Modernismo brasileiro e injustiça estética
os perfis de valor estético e a síndrome de Medusa em Dominic Lopes
Palabras clave:
estética como arma, agente estético, pluralismo, injustiça social, cosmopolitismoResumen
O objetivo inicial deste artigo é caracterizar conceitualmente as noções de “estética como arma” e “injustiça estética” na teoria desenvolvida por Dominic Lopes, com especial atenção à formulação da “Síndrome de
Medusa” como um mecanismo de injustiça estética que restringe a agência estética de indivíduos e grupos.

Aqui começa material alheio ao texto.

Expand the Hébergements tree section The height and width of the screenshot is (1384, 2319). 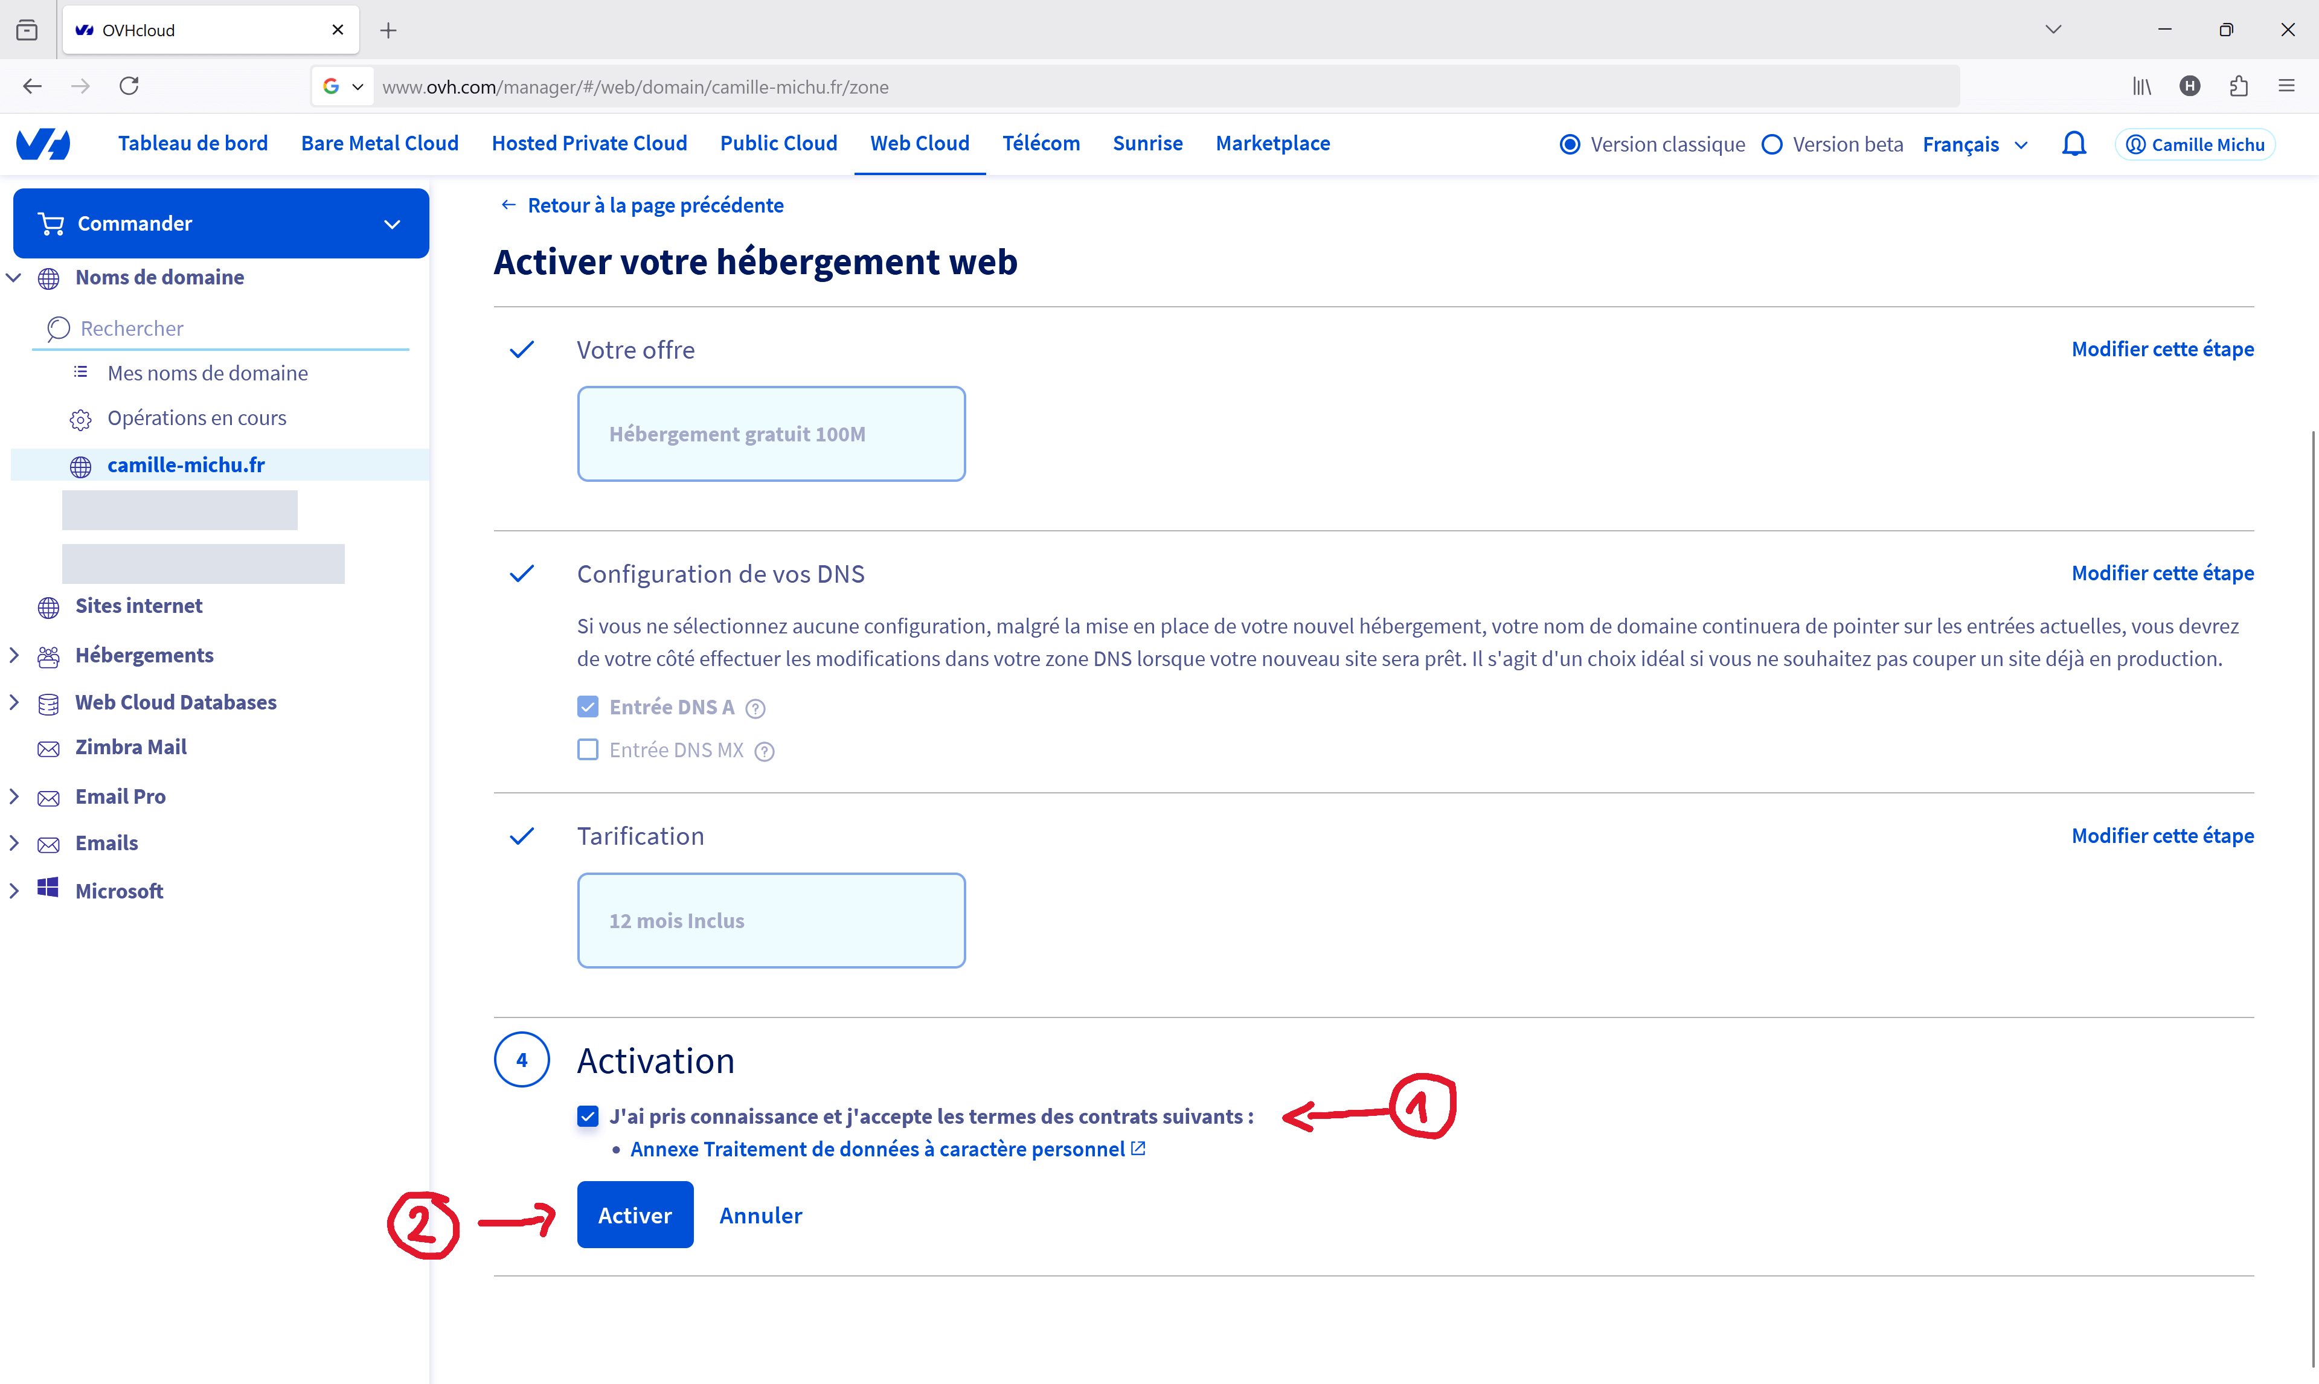(14, 656)
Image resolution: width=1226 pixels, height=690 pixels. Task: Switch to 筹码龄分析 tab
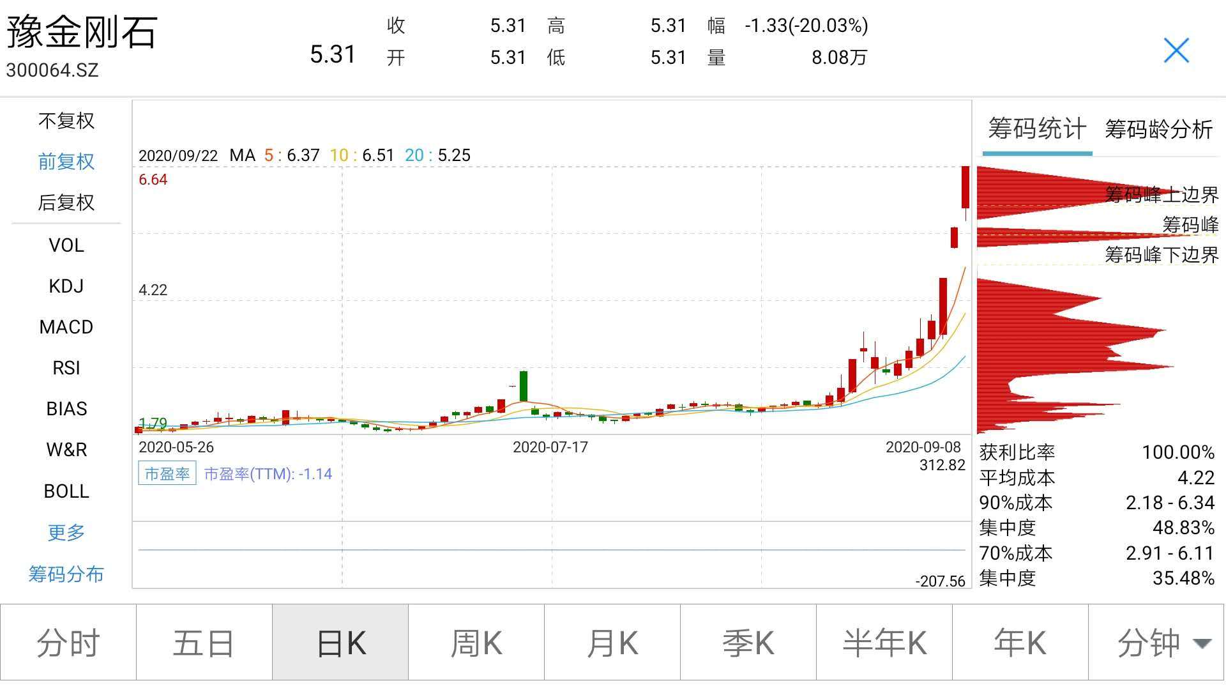click(x=1158, y=130)
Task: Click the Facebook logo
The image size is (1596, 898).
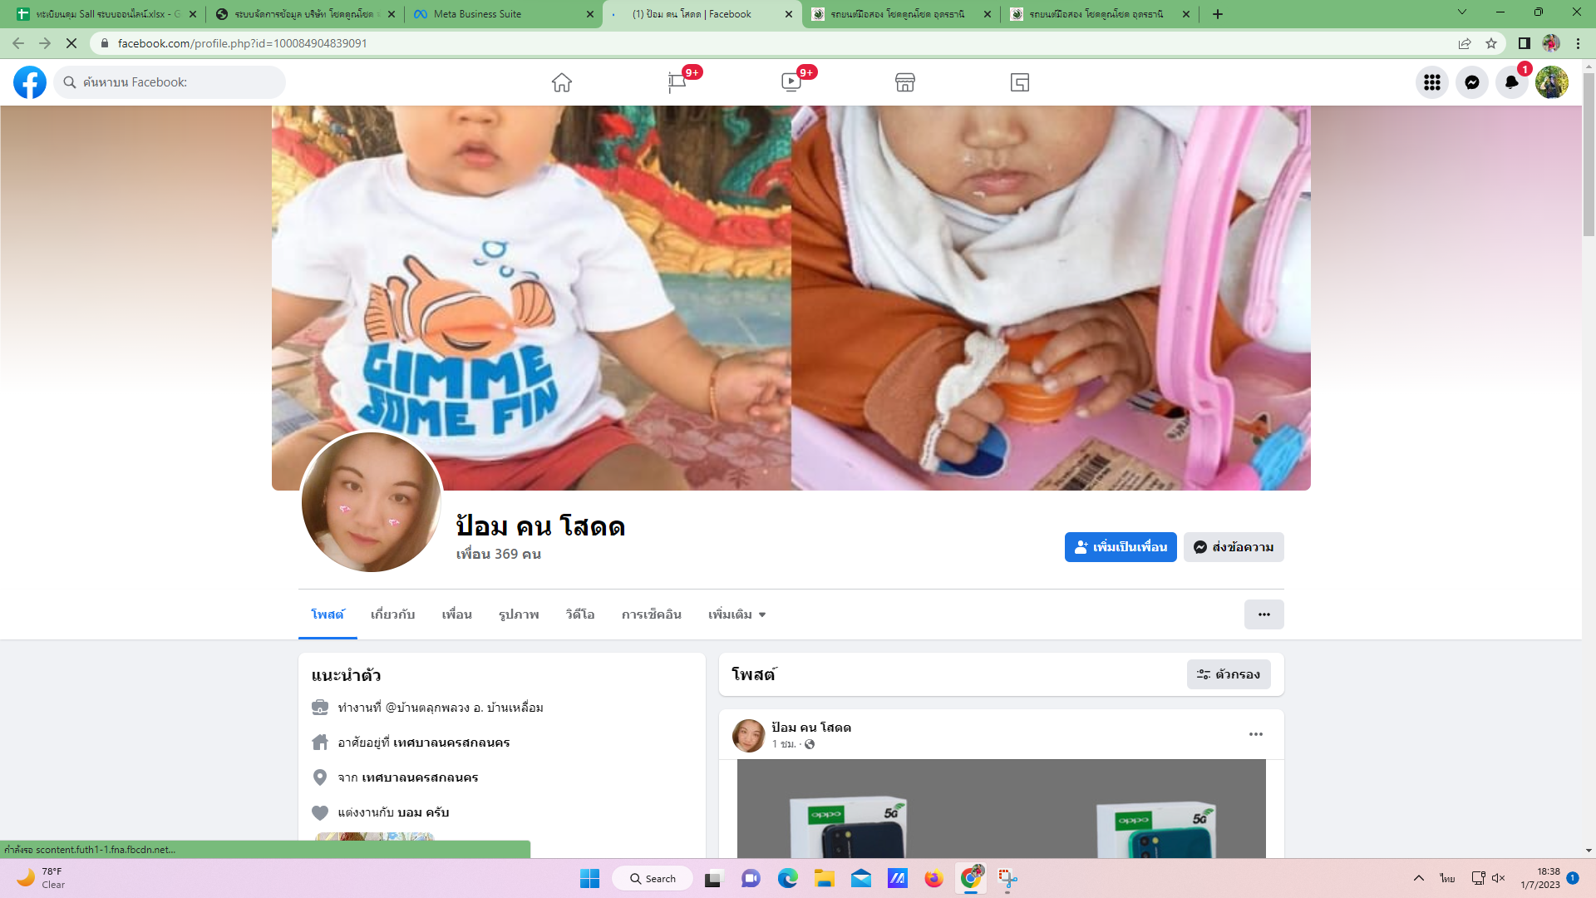Action: click(x=30, y=82)
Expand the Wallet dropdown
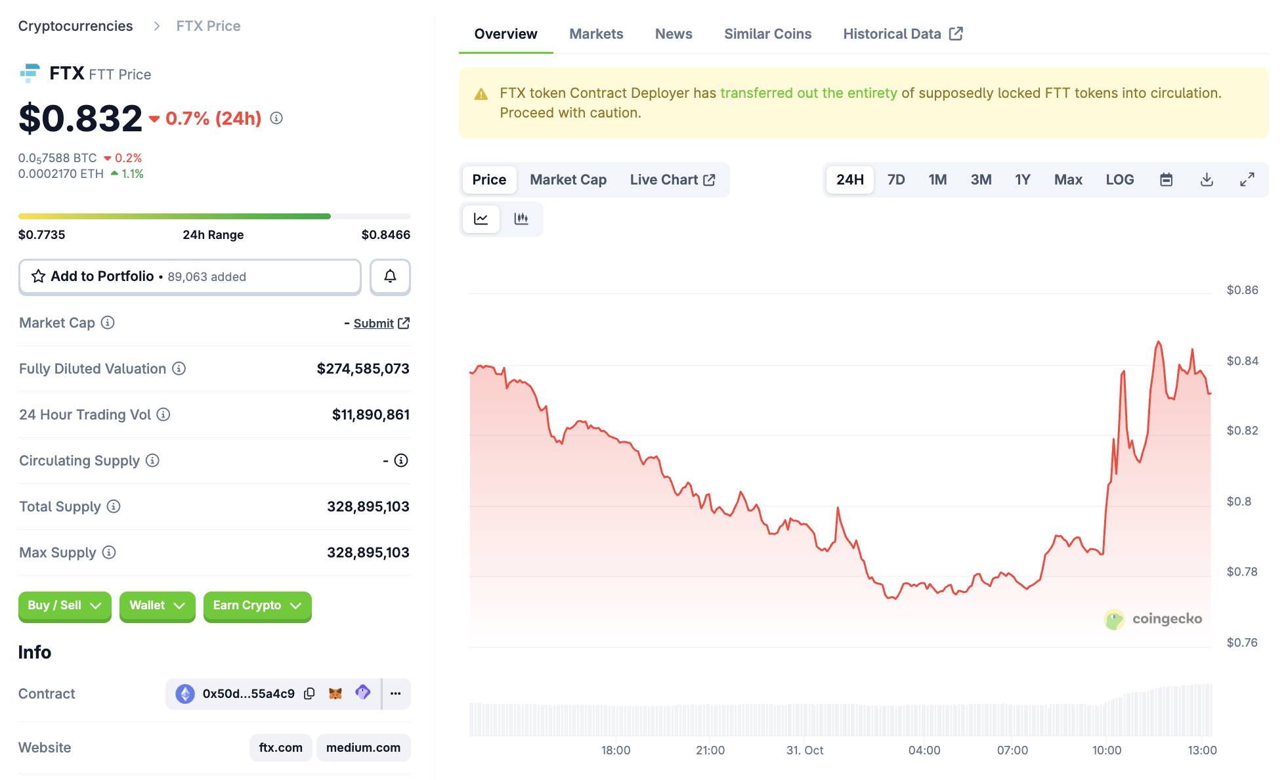 pyautogui.click(x=157, y=605)
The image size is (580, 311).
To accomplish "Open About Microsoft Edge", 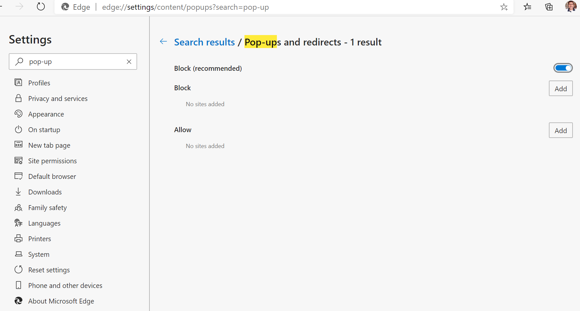I will [x=61, y=301].
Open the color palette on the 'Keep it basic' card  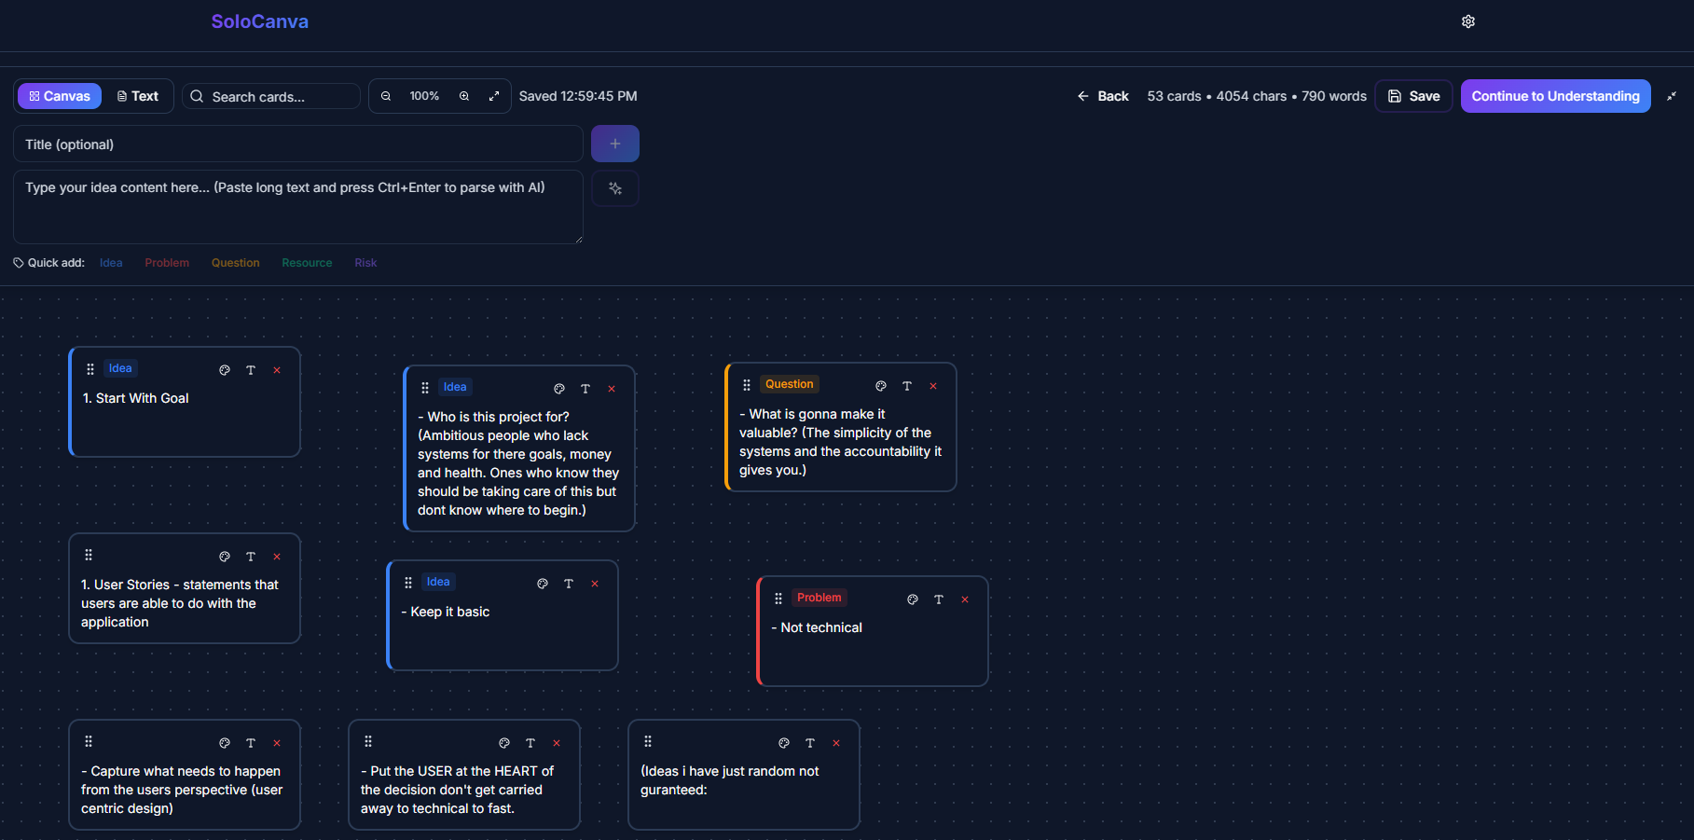[543, 583]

Em seguida, aplica-se a essas ideias a análise crítica do Modernismo brasileiro, argumentando-se que a consolidação de seus perfis normativos de valor estético deu origem a uma forma estrutural de injustiça estética no campo artístico nacional. A tese central defendida é que a perpetuação do perfil modernista, sob a aparência de um universalismo cultural, impõe condições assimétricas de participação simbólica e marginaliza formas alternativas de expressão estética – sobretudo aquelas produzidas fora dos grandes centros culturais. Tal processo manifesta-se como uma forma contemporânea da Síndrome de Medusa, na medida em que confere visibilidade apenas às práticas estéticas que reiteram os padrões consagrados, limitando a renovação plural e cosmopolita das culturas estéticas no Brasil.